Merci de votre message , toujours rien de nouveau , il y a 2 semaines nous avons rencontré le ministre qui s’ occupe des prisonniers , il a été très gentil, il va essayer de faire son possible mais rien depuis. j ’ ai envoye un message à Luisa morgantini [députée européenne] mais je n’ ai pas eu de réponses.

Marwan Baghouti et mon fils sont assez proches , ils sont dans la même section à la prison de Hadarim et mon fils lui donne des lecons de francais.L’ avocate vient de nous prévenir que la prochaine audience prévue le 9-9 allait être reportée , nous commencons à avoir l’ habitude de ces reports successifs. Merci."

[2l’envoyé spécial de l’Humanité a écrit le 10 octobre 2007 Le Français Salah Hamouri dans les geôles israéliennes

Un jeune Franco-Palestinien est détenu en Israël depuis deux ans. Devant l’indifférence de Paris, sa famille s’est rapprochée de celle - franco-israélienne - du soldat Shalit.

Il s’appelle Salah Hamouri. Il est français. Il est depuis deux ans dans une prison israélienne parce qu’il combat l’occupation de la Cisjordanie par Israël. Pourtant, le sort de Salah ne semble pas émouvoir outre mesure les autorités françaises. Accusé d’être membre du Front populaire de libération de libération de la Palestine (FPLP) et, à ce titre, contre l’occupation des territoires palestiniens, d’avoir voulu assassiner un dirigeant israélien - en l’occurrence le rabbin Yossef, leader spirituel de l’organisation Shaas -, notre compatriote est détenu depuis plus de deux ans maintenant dans les geôles israéliennes. Il doit comparaître devant la juridiction militaire israélienne, qui, en tant que force d’occupation, juge ces « délits ».

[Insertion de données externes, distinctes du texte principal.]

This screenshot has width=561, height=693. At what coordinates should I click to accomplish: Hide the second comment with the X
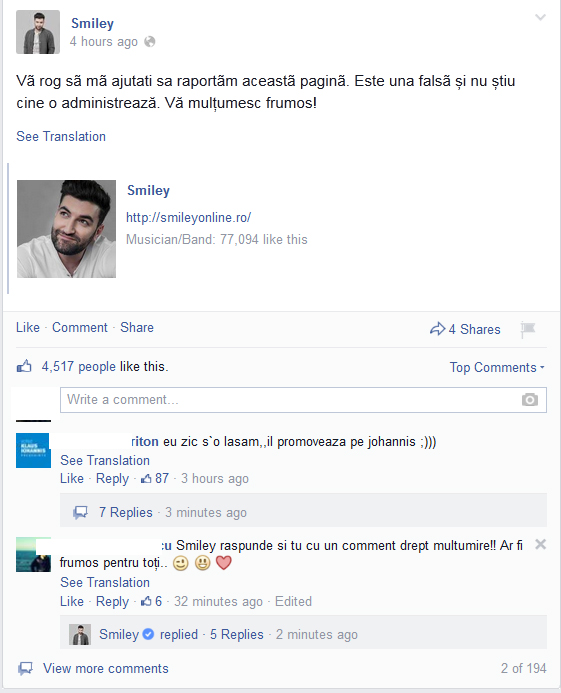point(540,544)

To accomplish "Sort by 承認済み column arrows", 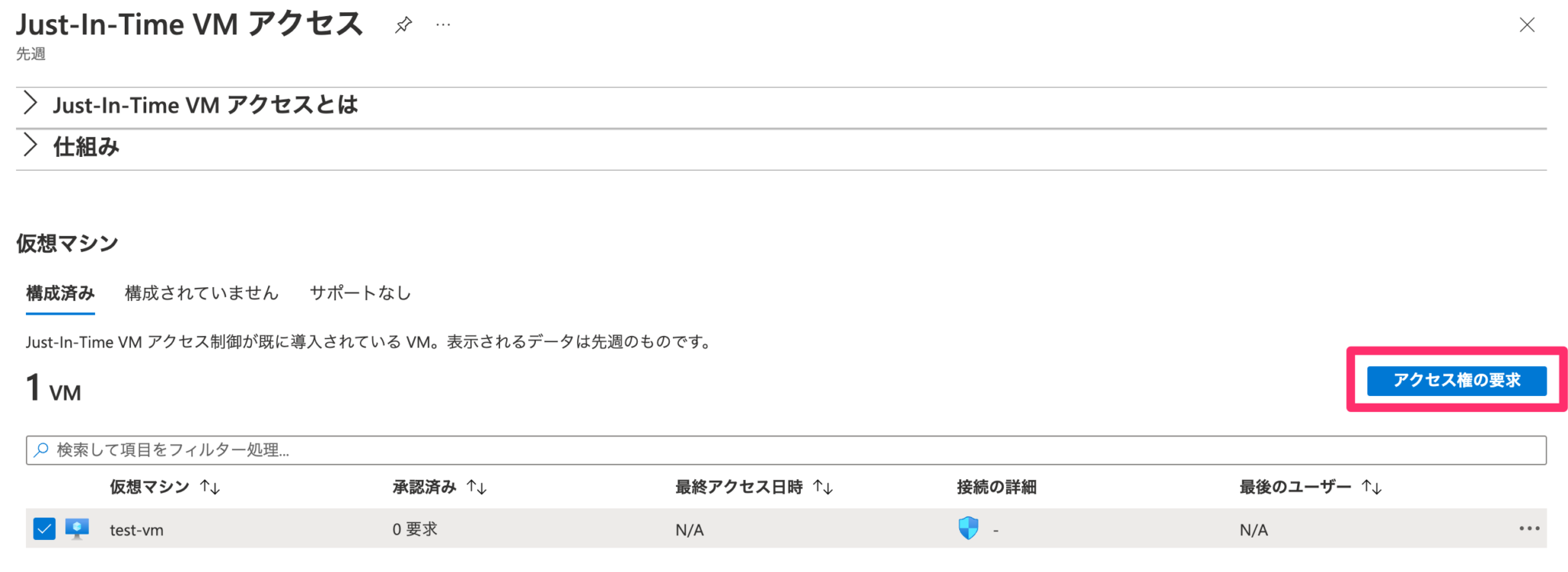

Comme l’ont dénoncé à de multiples reprises les organisations internationales des droits de l’homme (Amnesty International, FIDH...) mais également israéliennes (Gush Shalom, Betselem...), des milliers de Palestiniens sont détenus au mépris du droit international. C’est le cas de Salah Hamouri.

Sa mère, Denise Guidoux-Hamouri, remue ciel et terre pour tenter de sortir son fils de l’emprisonnement militaire. L’avocate israélienne Léa Tsémel est en charge du dossier. Denise Guidoux est maintenant en relation avec la famille du soldat israélien Guilad Shalit, fait prisonnier à la lisière de la bande de Gaza il y a maintenant plus d’un an. La France, c’est bien naturel, cherche depuis à intercéder pour permettre la libération du soldat Shalit. Qu’en est-il du jeune Hamouri ?

Obtenir sa libération sain et sauf

Suite à une interpellation de Denise Guidoux, la mère, qui s’était émue de l’absence de réaction officielle concernant un ressortissant français et de la différence d’intervention entre son fils et le soldat israélien, le ministère français des Affaires étrangères avait, à l’époque, répondu par « le cas du soldat franco-israélien n’est pas comparable à celui de votre fils. En effet, le soldat a été pris en otage et est actuellement entre les mains de ses ravisseurs. Nous essayons donc, en relation avec les autorités israéliennes, d’obtenir sa libération sain et sauf, comme nous le faisons pour tout Français enlevé à l’étranger, dans le cadre de l’assistance consulaire ».

La mère de Salah s’est alors tournée vers les parents de Gilad Shalit. « J’ai découvert (...) que votre fils et le mien avaient beaucoup de points communs même si tout semble les séparer, ils sont jeunes et souffrent pour leur pays, ils ont tous les deux la nationalité française, la France se doit donc de les soutenir, de les aider et d’aider leurs familles. » Pourtant, le ministère français continue comme si de rien n’était. « S’agissant de la situation de votre fils, celui-ci est emprisonné par les autorités israéliennes, dans le cadre d’une procédure judiciaire en cours, dans laquelle je vous confirme que nous ne pouvons pas interférer », explique un haut fonctionnaire du Quai d’Orsay.

Député honoraire, Jean-Claude Lefort s’est ému de cette situation. Il s’est adressé à Philippe Etienne, directeur de cabinet du ministre des Affaires étrangères (le service de presse a été contacté par l’Humanité), pour dénoncer le « silence particulièrement épais » qui entoure le cas du jeune Franco-Palestinien. Daniel Voguet, avocat français de Salah Hamouri, estime qu’« Israël, pays occupant, n’a aucune base légale pour juger un résistant » et entend s’adresser au gouvernement français pour qu’il intervienne comme il le fait pour le soldat Shalit.